Then…
he turned.
Didn’t make a scene.
Just walked away the way only he could, unbothered on the outside, like he hadn’t just handed me something breakable and watched me drop it.
Women smiled like they’d been waiting for him to look their way.
He sat at a table across the room, arm slung low over the back of his chair, the picture of ease.
Laughing at something the man beside him said.
Not once did he look my way.
Didn’t steal a glance.
Didn’t check to see if I was watching him—though I was.
Of course I was.
His white dress shirt clung to him in all the places it shouldn’t have.
It stretched just slightly across his chest and shoulders, pulling at the seams every time he leaned back and laughed.
Effortless strength, cloaked in tailored restraint.
The fabric loosened over his stomach, teasing the lines I knew were there…defined, and disciplined.
My mind drifted before I could stop it.
Sweatpants hanging low on his hips, chest bare and slick with effort.
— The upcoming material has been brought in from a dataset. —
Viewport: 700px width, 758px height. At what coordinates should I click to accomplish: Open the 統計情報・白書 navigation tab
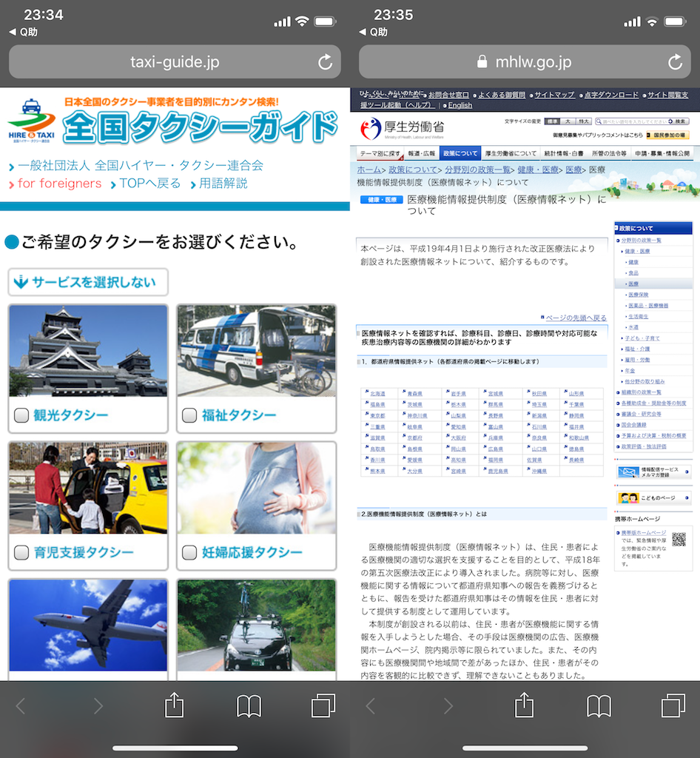point(564,153)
Muscles flexing as he moved, the slow, rhythm of a man who knew his own power and didn’t need to prove it.
I should’ve looked away.
But I didn’t.
Because there was something about the way he refused to see me, how he didn’t even flinch in my direction. That made me burn hotter than if he had.
And I just stood there.
Holding the weight of all the things I didn’t say.
At the bottom of my drink, a single cherry floated like a warning.
Sweet, overripe, and sinking.
Nia appeared beside me like she’d been summoned by my silence. Her voice brushed my ear.
“What happened?”
I swallowed hard.
“I think,” I said quietly, “I let the taste of me get sour in his mouth.”
Nia didn’t said a word.
I raised the glass, drank the rest, then slowly bit into the cherry between my teeth.